(Stored items)

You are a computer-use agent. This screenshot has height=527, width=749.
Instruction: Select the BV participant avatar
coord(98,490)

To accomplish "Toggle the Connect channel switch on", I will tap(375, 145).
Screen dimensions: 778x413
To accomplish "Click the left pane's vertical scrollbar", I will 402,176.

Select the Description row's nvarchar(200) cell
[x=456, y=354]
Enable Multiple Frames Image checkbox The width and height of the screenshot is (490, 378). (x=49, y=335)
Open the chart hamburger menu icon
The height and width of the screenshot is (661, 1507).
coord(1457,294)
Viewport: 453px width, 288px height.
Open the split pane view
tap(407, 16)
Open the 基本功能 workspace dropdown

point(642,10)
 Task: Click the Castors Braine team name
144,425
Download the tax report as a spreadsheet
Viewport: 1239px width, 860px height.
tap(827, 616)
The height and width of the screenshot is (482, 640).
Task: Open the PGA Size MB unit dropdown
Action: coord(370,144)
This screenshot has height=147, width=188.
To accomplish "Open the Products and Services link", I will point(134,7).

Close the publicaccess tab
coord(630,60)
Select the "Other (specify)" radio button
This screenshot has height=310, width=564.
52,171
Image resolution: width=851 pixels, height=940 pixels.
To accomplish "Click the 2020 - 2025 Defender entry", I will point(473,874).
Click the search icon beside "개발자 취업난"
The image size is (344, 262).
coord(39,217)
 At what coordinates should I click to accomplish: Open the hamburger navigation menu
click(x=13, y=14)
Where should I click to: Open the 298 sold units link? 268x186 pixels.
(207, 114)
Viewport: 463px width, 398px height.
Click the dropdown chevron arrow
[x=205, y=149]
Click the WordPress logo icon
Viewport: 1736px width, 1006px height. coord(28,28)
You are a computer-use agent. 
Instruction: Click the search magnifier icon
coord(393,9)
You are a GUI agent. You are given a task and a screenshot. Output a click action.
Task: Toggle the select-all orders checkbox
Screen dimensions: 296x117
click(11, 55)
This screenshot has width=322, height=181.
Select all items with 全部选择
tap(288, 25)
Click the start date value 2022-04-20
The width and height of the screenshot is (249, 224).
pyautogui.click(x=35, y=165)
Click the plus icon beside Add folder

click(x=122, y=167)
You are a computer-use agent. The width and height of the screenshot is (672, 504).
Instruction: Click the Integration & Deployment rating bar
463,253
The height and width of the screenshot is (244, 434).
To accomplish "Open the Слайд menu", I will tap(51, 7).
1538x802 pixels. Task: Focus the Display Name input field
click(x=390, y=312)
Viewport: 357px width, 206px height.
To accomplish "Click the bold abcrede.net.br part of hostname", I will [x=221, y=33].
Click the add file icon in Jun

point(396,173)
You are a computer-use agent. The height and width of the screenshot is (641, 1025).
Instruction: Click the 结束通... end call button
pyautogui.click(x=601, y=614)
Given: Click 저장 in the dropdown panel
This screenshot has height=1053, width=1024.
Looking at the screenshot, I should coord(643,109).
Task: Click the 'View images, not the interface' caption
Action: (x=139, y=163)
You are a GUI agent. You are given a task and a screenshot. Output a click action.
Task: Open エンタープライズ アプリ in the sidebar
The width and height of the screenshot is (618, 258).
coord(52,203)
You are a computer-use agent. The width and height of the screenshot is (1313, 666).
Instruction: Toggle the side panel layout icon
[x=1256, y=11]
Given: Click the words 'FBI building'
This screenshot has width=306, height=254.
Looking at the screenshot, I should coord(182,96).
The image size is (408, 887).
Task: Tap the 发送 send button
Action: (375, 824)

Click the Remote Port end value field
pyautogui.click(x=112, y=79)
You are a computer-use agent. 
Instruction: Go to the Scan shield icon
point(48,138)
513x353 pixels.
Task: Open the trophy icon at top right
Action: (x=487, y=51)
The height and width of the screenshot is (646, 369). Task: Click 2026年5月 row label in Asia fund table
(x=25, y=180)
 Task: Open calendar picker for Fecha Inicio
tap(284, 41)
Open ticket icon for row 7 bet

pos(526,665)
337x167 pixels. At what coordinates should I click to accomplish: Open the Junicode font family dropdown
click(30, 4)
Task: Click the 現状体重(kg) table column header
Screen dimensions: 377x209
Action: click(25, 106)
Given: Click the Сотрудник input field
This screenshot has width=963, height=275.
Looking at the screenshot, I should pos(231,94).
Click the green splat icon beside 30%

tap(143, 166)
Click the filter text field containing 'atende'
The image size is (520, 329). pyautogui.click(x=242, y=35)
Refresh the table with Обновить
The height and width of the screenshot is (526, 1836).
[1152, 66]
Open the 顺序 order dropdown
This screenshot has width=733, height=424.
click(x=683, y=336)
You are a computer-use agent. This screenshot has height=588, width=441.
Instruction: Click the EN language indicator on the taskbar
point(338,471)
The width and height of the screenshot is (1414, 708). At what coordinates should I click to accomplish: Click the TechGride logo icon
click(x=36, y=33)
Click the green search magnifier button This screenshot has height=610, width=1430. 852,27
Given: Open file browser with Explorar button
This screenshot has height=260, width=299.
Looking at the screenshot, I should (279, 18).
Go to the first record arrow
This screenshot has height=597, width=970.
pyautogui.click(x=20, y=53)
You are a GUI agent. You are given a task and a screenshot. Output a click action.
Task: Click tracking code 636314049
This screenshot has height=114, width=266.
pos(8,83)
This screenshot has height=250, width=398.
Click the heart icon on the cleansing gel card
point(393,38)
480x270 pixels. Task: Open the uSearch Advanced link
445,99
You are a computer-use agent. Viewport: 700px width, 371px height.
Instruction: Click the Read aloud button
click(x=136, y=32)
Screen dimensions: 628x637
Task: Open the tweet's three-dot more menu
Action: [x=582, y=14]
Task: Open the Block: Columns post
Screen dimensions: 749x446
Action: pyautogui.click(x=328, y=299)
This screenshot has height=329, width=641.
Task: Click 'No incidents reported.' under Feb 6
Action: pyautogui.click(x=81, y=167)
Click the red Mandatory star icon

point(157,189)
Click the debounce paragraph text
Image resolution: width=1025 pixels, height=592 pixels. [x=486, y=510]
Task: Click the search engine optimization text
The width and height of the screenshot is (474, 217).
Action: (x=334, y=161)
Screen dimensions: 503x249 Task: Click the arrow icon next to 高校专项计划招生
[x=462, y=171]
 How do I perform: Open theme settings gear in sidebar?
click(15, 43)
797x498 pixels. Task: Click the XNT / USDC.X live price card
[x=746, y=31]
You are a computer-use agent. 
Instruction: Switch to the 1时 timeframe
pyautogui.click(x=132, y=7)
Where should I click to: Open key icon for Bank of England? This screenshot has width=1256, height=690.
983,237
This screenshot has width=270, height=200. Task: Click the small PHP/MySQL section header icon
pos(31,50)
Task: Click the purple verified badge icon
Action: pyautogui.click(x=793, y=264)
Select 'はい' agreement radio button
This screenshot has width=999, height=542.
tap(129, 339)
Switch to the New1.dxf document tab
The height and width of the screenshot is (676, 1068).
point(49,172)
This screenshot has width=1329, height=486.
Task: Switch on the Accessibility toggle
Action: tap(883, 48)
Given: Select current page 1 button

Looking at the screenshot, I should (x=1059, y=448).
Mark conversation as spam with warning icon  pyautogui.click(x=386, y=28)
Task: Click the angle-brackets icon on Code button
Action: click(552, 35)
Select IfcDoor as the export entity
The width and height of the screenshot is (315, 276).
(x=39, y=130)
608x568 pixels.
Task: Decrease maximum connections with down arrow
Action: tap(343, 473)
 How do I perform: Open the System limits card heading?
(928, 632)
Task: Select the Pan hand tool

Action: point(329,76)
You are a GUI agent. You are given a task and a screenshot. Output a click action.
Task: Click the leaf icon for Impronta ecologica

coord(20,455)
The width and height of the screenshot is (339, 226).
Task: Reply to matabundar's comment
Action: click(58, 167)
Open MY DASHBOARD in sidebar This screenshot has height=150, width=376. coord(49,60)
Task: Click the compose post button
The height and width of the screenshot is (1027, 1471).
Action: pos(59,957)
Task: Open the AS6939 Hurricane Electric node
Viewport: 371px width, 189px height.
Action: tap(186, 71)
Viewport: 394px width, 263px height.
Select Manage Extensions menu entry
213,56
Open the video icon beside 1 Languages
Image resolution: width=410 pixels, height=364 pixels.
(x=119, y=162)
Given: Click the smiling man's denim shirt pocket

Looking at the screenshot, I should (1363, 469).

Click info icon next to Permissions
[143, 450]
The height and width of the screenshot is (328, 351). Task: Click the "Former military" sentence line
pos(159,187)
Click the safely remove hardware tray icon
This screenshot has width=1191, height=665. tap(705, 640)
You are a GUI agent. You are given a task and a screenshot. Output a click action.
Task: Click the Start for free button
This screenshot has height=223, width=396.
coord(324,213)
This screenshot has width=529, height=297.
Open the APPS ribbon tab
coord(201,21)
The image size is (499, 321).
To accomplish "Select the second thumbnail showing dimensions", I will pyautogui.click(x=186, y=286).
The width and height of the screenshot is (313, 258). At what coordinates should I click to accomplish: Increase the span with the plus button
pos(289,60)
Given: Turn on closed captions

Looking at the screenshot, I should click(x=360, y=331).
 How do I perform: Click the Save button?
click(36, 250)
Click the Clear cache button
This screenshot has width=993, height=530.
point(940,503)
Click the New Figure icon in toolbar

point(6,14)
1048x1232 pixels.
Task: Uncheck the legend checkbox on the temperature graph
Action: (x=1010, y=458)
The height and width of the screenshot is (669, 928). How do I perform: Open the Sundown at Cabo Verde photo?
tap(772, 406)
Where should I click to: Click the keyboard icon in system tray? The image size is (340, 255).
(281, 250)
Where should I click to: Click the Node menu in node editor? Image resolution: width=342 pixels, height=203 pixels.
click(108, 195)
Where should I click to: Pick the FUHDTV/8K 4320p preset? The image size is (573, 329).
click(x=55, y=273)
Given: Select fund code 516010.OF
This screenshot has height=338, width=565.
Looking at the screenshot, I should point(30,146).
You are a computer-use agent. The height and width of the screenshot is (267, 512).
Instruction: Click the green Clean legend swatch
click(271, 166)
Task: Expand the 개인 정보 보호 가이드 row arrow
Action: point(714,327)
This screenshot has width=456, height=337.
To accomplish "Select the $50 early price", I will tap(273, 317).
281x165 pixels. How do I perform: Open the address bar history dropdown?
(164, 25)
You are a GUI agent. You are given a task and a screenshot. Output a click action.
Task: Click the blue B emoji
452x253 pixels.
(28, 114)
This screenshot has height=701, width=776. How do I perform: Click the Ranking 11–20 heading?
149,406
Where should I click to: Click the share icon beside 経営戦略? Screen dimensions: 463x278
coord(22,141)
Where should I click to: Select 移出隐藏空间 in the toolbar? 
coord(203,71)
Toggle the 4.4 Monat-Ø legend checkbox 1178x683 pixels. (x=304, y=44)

- **PROBLEM TO WORK ON**: Where does the string "post" occur in the data above? Copy every line that holds it.

- **OUTPUT OF THE EXERCISE**:
Task: Open the Block: Columns post
Task: Click the compose post button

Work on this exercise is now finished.